The wording of the hadran is an expression of love and friendship, as if the tractate has become the learner's friend since he has studied it, and he longs to be reunited with it. According to Yoma Tova LeRabbanan, the repetition of the hadran three times is a segulah (propitious remedy) for remembering what one has learned.

The learner or learners also recite a short passage describing Rav Papa and his ten sons, which is also considered a protection against forgetting one's learning.

==Discourse==
It is customary for a scholar to deliver a Talmudic discourse at a siyum being made on the completion of a tractate. This discourse is also called a hadran. The speaker may be the one completing the tractate or another honored guest. This discourse connects the end of the tractate with its beginning, or with the beginning of the next tractate in sequence, using pilpul (incisive analysis) to connect the ideas in the two places.

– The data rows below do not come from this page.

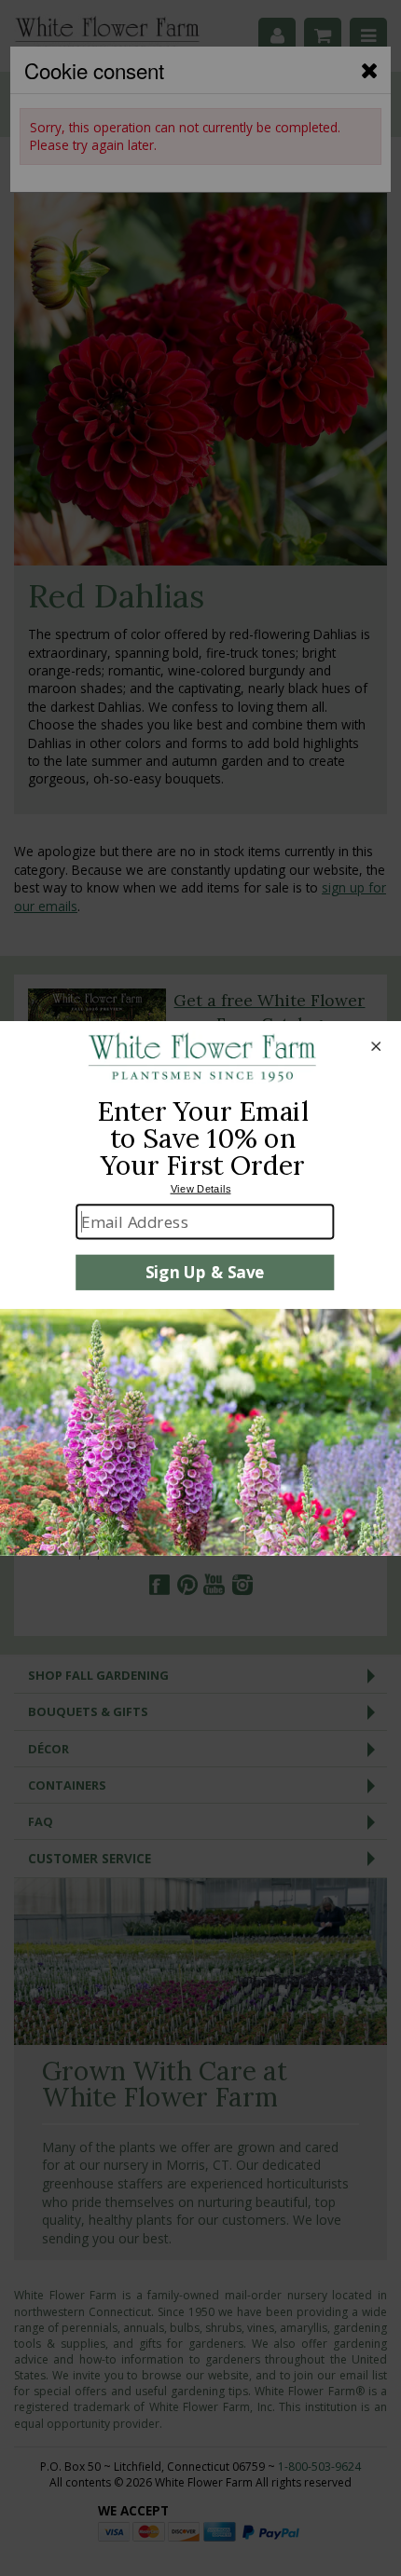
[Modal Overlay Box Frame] (200, 1288)
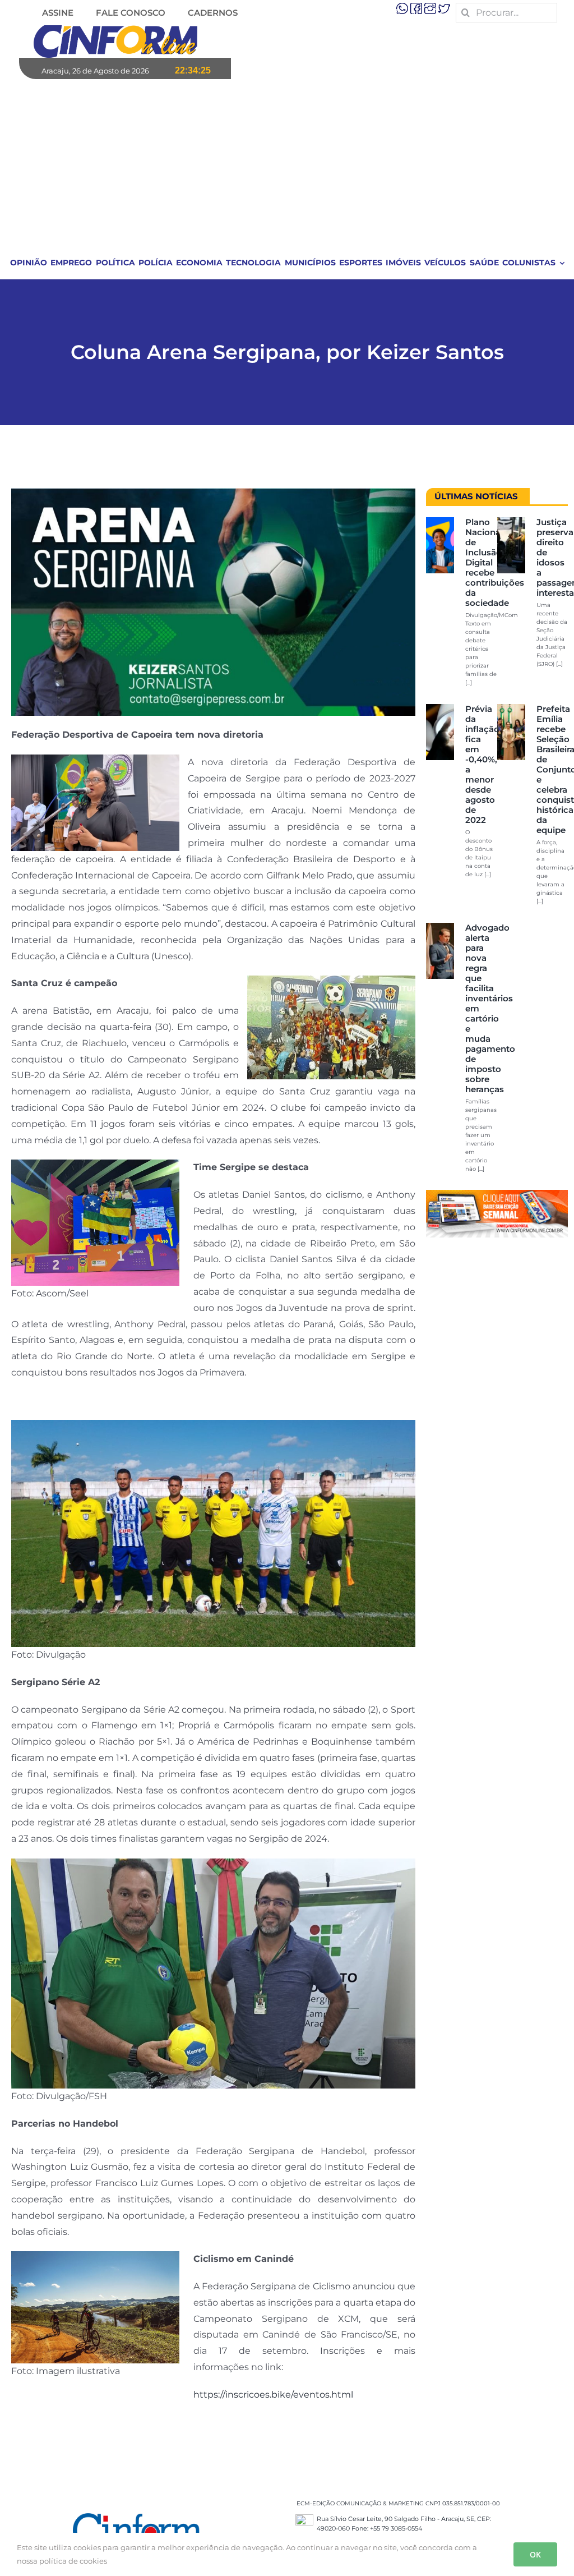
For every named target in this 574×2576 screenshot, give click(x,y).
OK (535, 2554)
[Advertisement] (287, 163)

A special literature of hadran pilpul began appearing at the beginning of the 18th century. Since then, numerous collections of hadran discourses have been published. Many leading rabbis who opposed pilpul criticized its use in the hadran.

At the 5th Siyum HaShas of Daf Yomi in Tel Aviv in 1960, Rabbi Yosef Shlomo Kahaneman, the Ponovezher Rav, delivered a hadran for nearly two hours. At the age of 17, Rabbi Yitzchak Yaacov Reines delivered a hadran that lasted three days at a Siyum HaShas celebrated by the Chevras Shas (Shas Society) of his hometown.